_Exercises:_
(1) Answer the following questions using the meringue crown instructions:
(a) What determined the finished size of the crown?
(b) What is meant to be emulated by the chocolate drops dotted around the edge of the first circle?
(c) Approximately how deep is the meringue for the very base of the crown?
(2) According to the meringue crown instructions, why was the meringue on the second circular template piled higher in the center?
(3) Carry on the meringue crown instructions from the last sentence shown, keeping the same first-person, step-by-step style.

_Selected excerpt:_
########

This is the reference I used to recreate my crown. You could use your own interpretation, but I'll show you the processes I went through.


First of all, I made a sketch of my 'vision' on paper so that I could work out all the parts I would need.



Next, I chose my finished serving plate. This determined the finished size of the crown.


Then I found a plate that sat comfortably on my serving plate. This became my template for the main circular bases.
This is one of my side plates. It's not too large as I wanted it to be quite a realistic crown size.


I drew around the smaller plate twice onto baking parchment, making 2 separate circles. Then I flipped the parchment over so that the meringue wouldn't be touching the pencil.



Next, I drew some simplified Maltese Cross and Fleur de Lis shapes on baking parchment. I kept the shapes chunky as they were going to be made of meringue. I flipped the paper over so that the meringue mixture wouldn't touch the pencil.


I made up the meringue mixture by whisking the egg whites to stiff peaks, then adding the sugar one tablespoon at a time, whisking in-between each addition.



Then, I spread some of the mixture to fit right to the edge of my first circular template. This is the very base of the crown, so is quite thin - approx 1-2 cms deep.
I dotted chocolate drops evenly around the very edge. This emulates the fur base of the crown.



Then I spread more meringue mixture onto the next circular template. This time I made the meringue quite a bit thicker and left a good margin inside the template. I piled the meringue higher in the centre as I wanted this to be the main 'body' of the crown. I left enough mixture to make the decorative shapes.


This shows the proportions between the two circles; one thin and flat, the other smaller, and thicker.


To make the decorative shapes, I filled a freezer bag with the remaining meringue mixture. I found it easier to do this by placing the bag into a glass.

########

_Provided material:_
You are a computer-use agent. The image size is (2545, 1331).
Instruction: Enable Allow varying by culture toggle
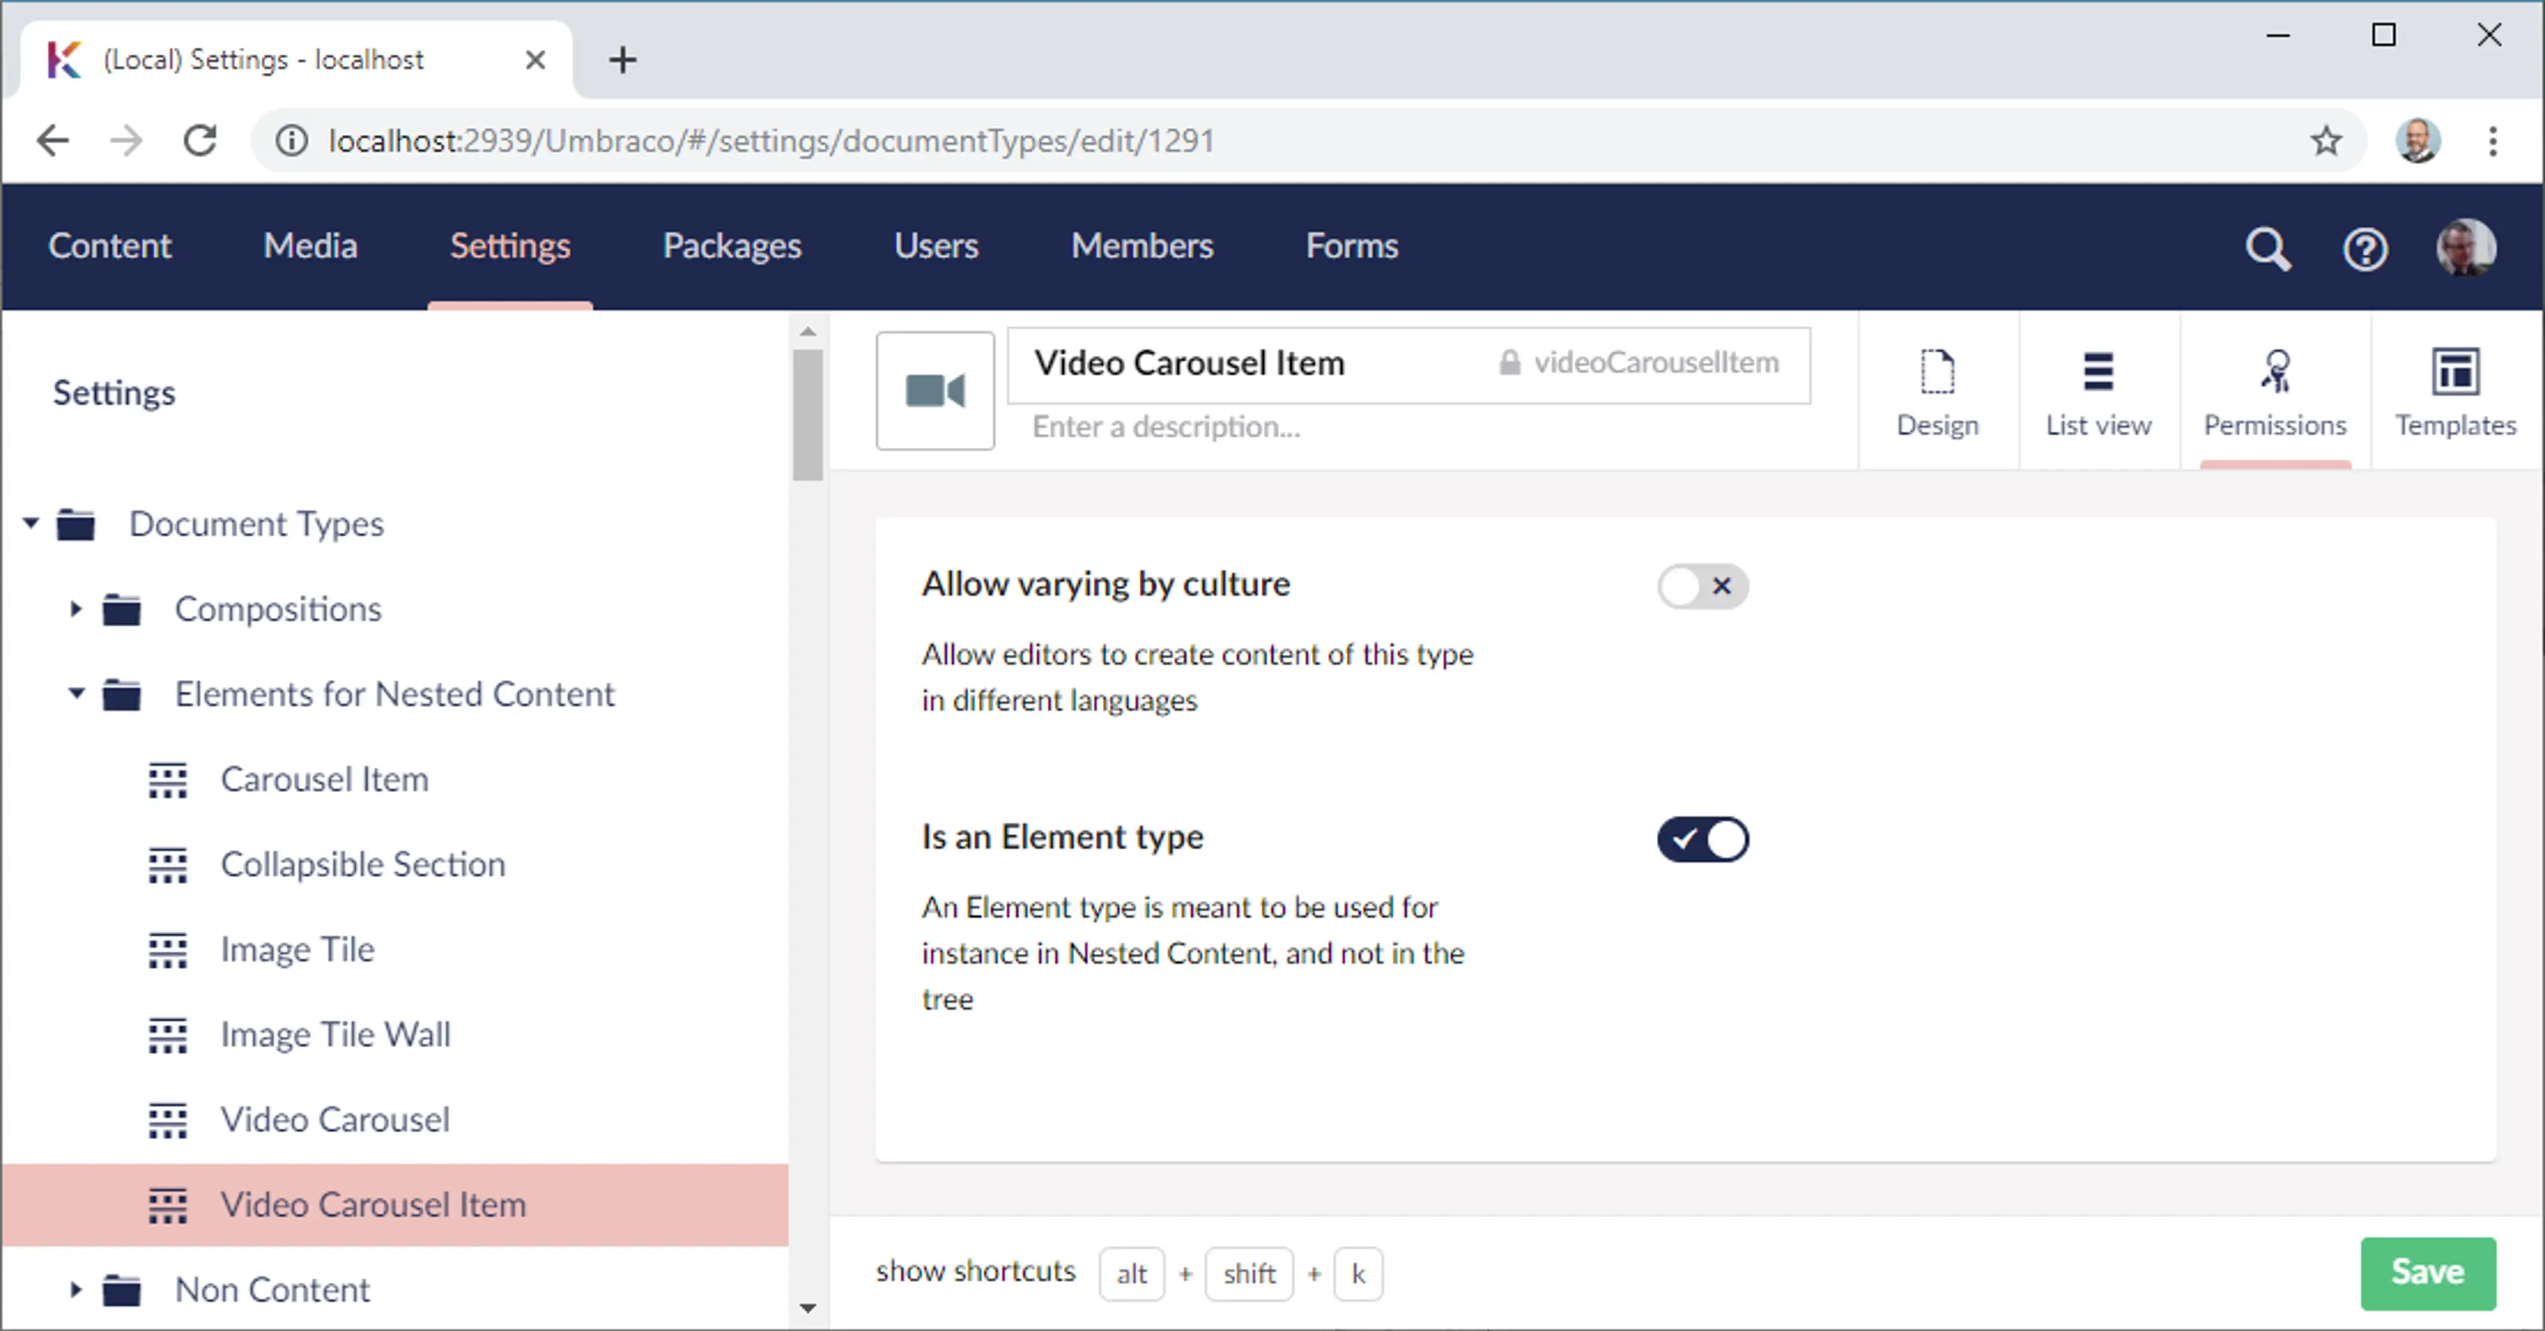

########

_Outputs:_
(1)
(a) The chosen serving plate determined the finished size of the crown.
(b) The chocolate drops emulate the fur base of the crown.
(c) It is approximately 1-2 cm deep.

(2) The meringue was piled higher in the center because this circle was intended to form the main "body" of the crown.

(3)
I 'squished' the mixture right down into the bag, then snipped off the corner, making a disposable icing bag.
(I hate washing out icing bags!)


I piped the shapes quite roughly - don't worry if they look messy like this...


...then with a knife, I just 'eased' the meringue mixture to fit the shapes.


I popped all the prepared meringues into the oven 150 degrees centigrade for about 1 hour. Then I turned the oven off and left the meringues to dry out for as long as possible.
(A few hours, or ideally overnight).

***

Making up the finished Crowning Glory Pavlova

It is best to assemble the finished crown as close as possible to the event as the meringue will go soggy if left too long.
So, this is how I prepared all the elements I would need before the final 'build'.


I made the top, decorative part of my crown out of florists' wire. I threaded fruit onto it, but wouldn't recommend eating the fruit afterwards, as I'm not sure how safe the coating is on the wire. If you don't want to waste any fruit, you could use decorative beads, (maybe plastic or polystyrene) for this part, as long as you don't make it too heavy.


I used 2 strands of wire for each 'arm' to give added strength. I bent it in the middle to find the centre, then opened it out again.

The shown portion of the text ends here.